Tribunal Administratif de Montreuil — Décision N° TA93-2308670

mercredi 1 octobre 2025

JuridictionTribunal Administratif de Montreuil
SectionTribunal Administratif de Montreuil
N° DossierTA93-2308670
TypeDécision
RecoursPlein contentieux
Formation6ème Chambre (J.U)
Avocat requérantLUBAKI

Résumé IA

Le Tribunal Administratif de Montreuil a été saisi par M. et Mme E..., agissant pour eux-mêmes et leur enfant mineur, d’une demande d’indemnisation de 26 000 euros pour absence de relogement suite à leur reconnaissance comme prioritaires par la commission de médiation le 2 mars 2022. Le tribunal a jugé que la carence fautive de l’État engage sa responsabilité, mais uniquement à l’égard de M. E..., seul bénéficiaire de la décision de la commission.
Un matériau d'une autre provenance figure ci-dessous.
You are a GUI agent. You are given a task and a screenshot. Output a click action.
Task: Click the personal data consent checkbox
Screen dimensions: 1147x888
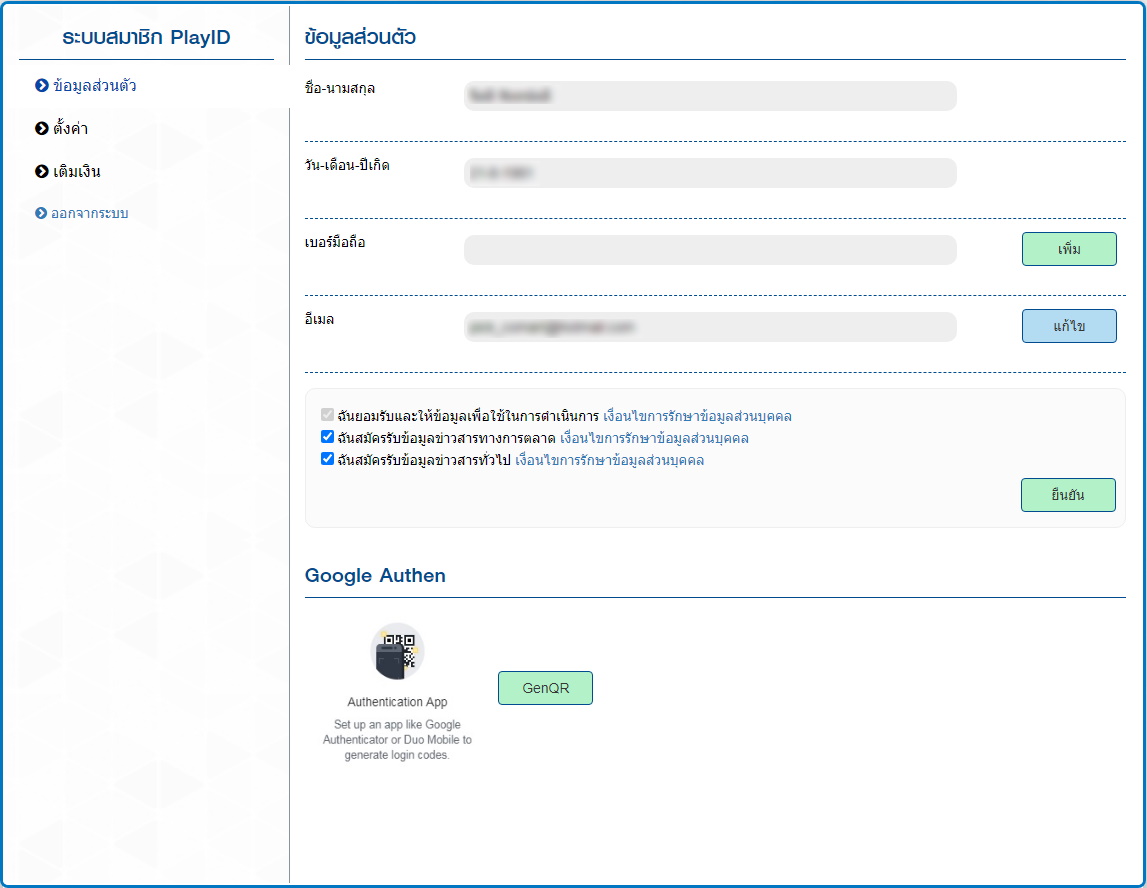327,415
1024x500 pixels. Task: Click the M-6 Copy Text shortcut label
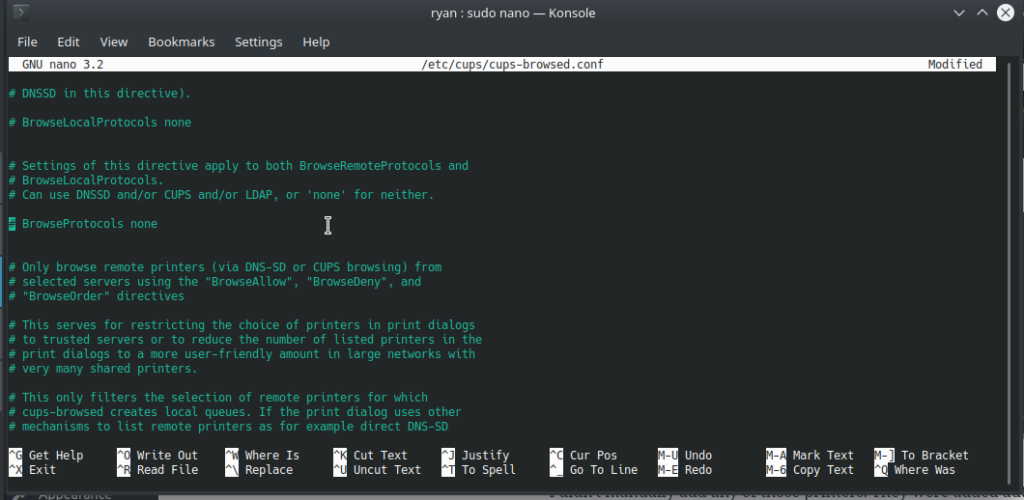point(810,470)
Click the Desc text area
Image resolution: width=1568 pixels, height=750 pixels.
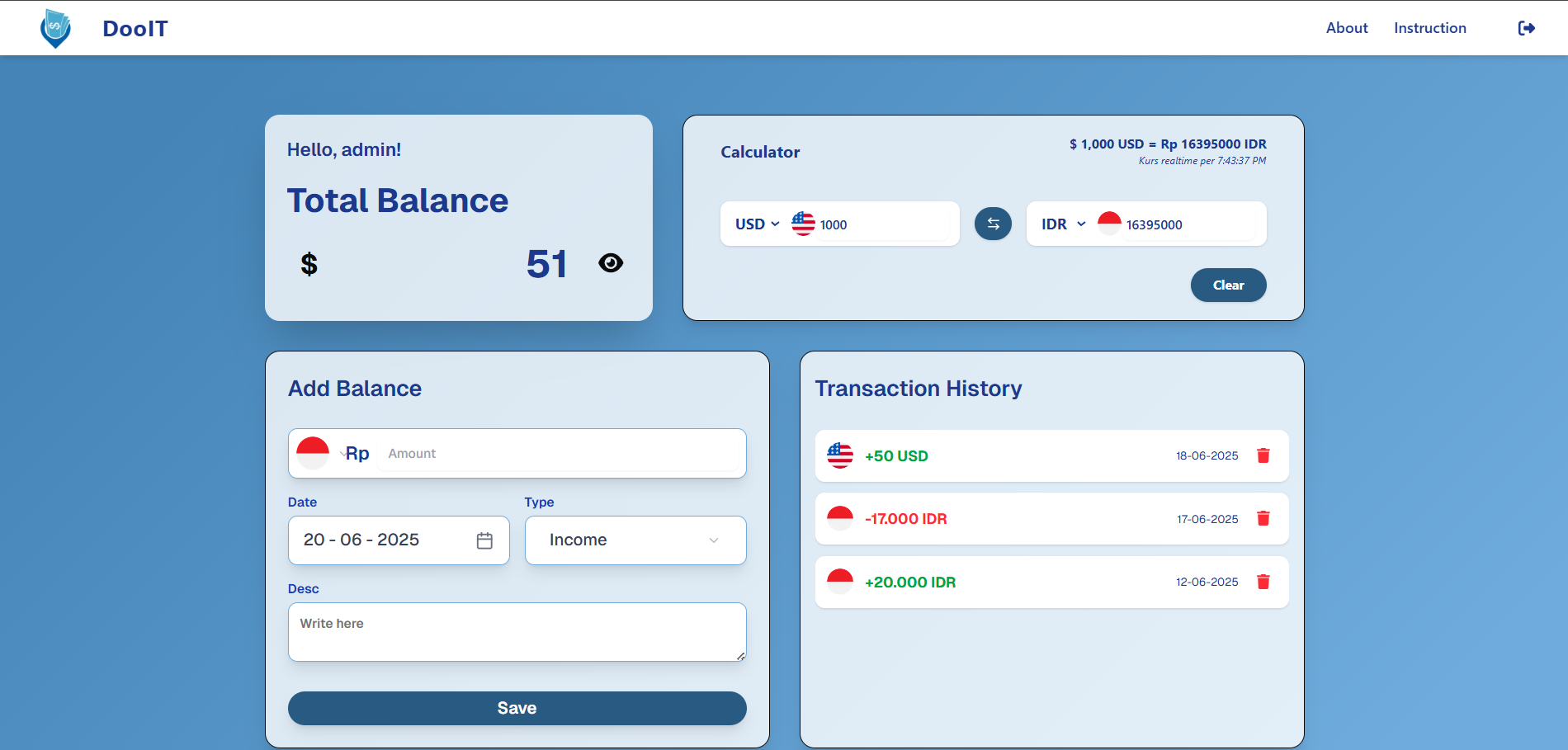pyautogui.click(x=517, y=632)
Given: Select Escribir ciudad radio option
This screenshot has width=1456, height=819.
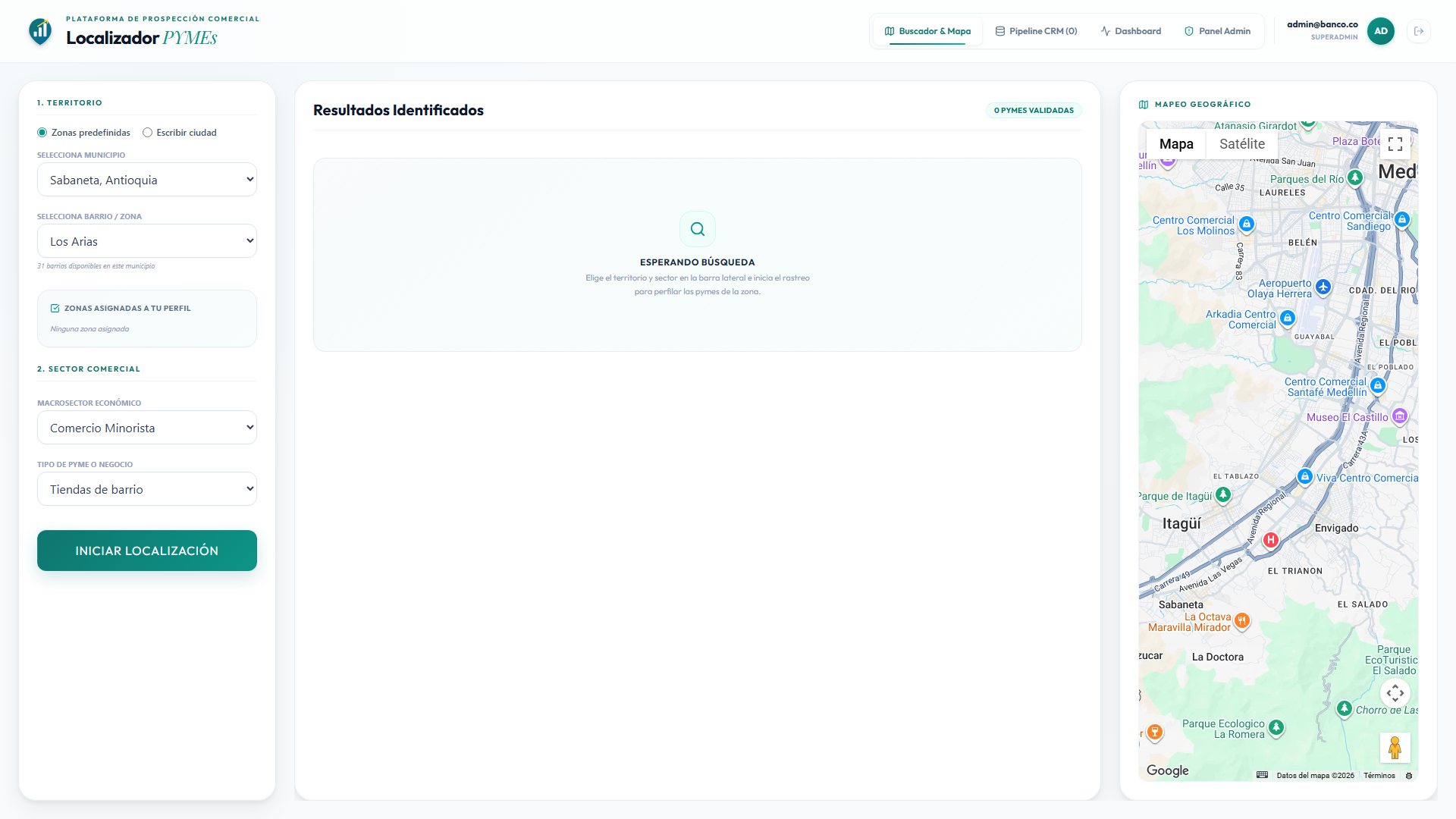Looking at the screenshot, I should tap(147, 133).
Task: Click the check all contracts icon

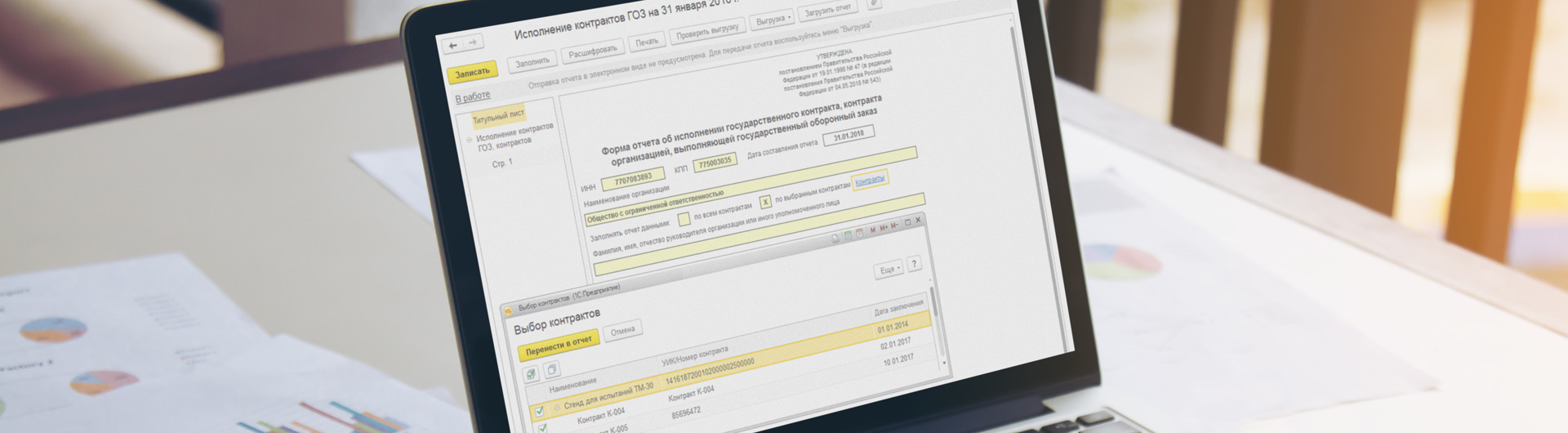Action: 532,374
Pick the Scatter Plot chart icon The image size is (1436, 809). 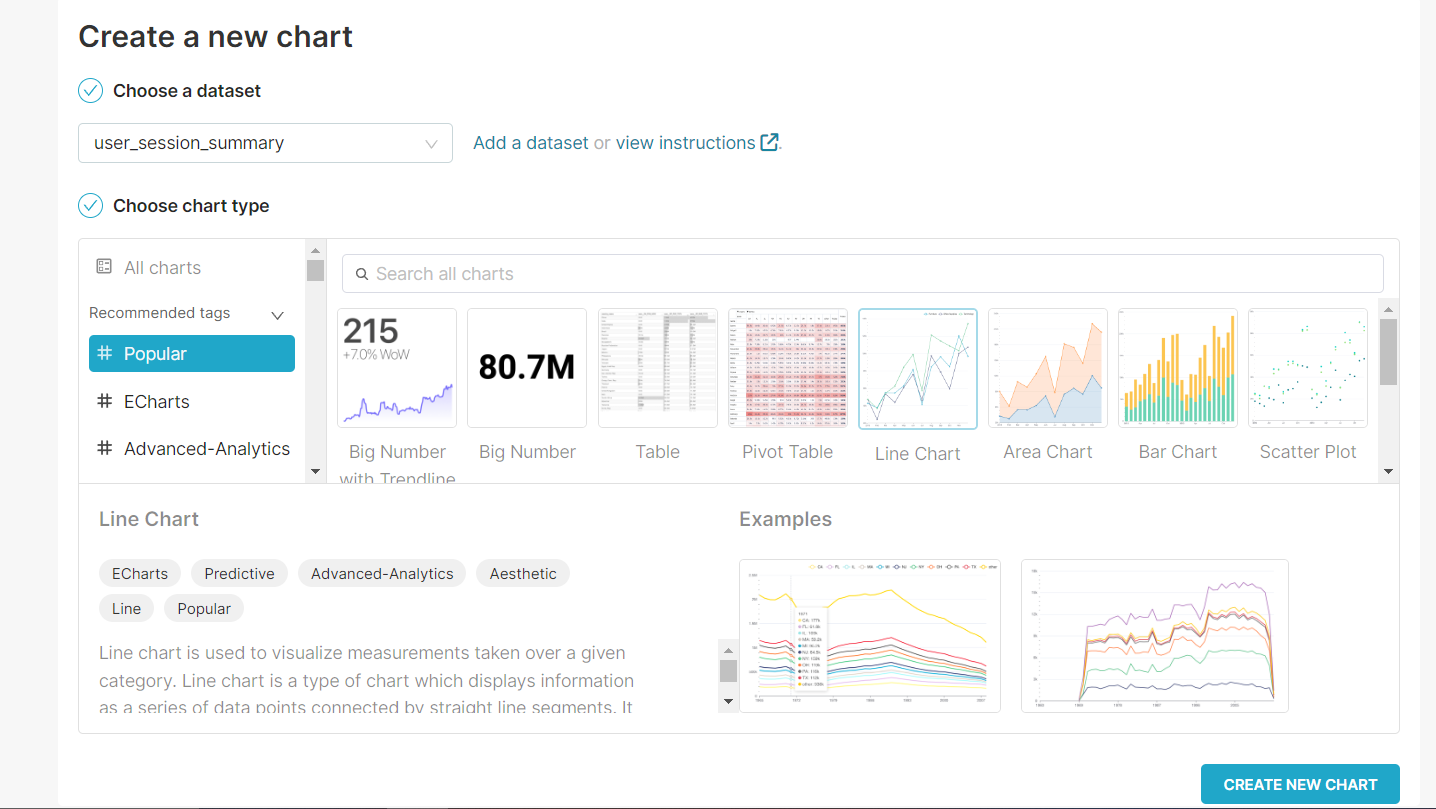pyautogui.click(x=1308, y=368)
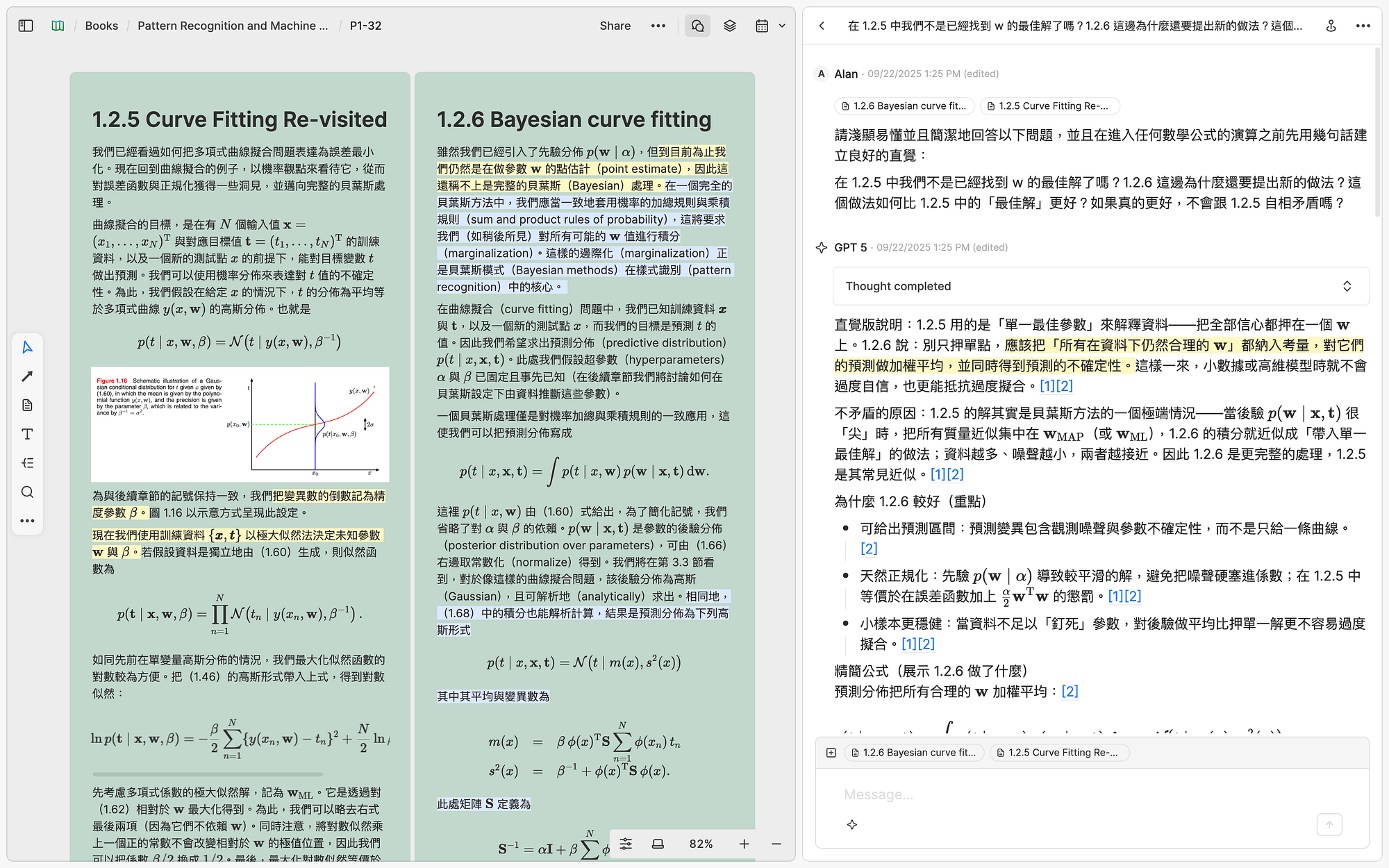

Les conclusions de son épouse et de leur enfant ont été rejetées. La solution retenue s’appuie sur les articles L. 300-1, L. 441-2-3 et R. 441-16-1 du code de la construction et de l’habitation.

Texte intégral

Vu la procédure suivante :

Par une requête enregistrée le 18 juillet 2023, M. C... E... et Mme D... B... épouse E..., agissant en leur nom propre et au nom de leur enfant mineur, Mme A... E..., représentés par Me Lubaki, demandent au tribunal :

1°) de condamner l’Etat à leur verser une somme de 26 000 euros en réparation des préjudices qu’ils estiment avoir subis du fait de son absence de relogement, somme à parfaire, et assortie des intérêts au taux légal à compter du 16 janvier 2023 avec capitalisation ;

2°) d’enjoindre au préfet de la Seine-Saint-Denis de procéder à la désignation d’une association agréée dans le cadre du dispositif AVDL, sous astreinte de 100 euros par jour de retard à compter de la notification du jugement à intervenir.

Ils soutiennent que :
- la responsabilité pour faute de l’Etat est engagée dès lors qu’ils n’ont pas été relogés alors qu’ils ont été reconnus prioritaires par la commission de médiation ;
- ils souffrent de handicap et doivent s’acquitter d’un loyer d’un montant de 1 100 euros qui est disproportionné au regard de leurs capacités financières ;
- ils subissent des troubles dans leurs condition d’existence à hauteur de 19 000 euros et un préjudice moral évalué à 7 000 euros.

La requête a été communiquée au préfet de la Seine-Saint-Denis, qui n’a pas produit de mémoire en défense.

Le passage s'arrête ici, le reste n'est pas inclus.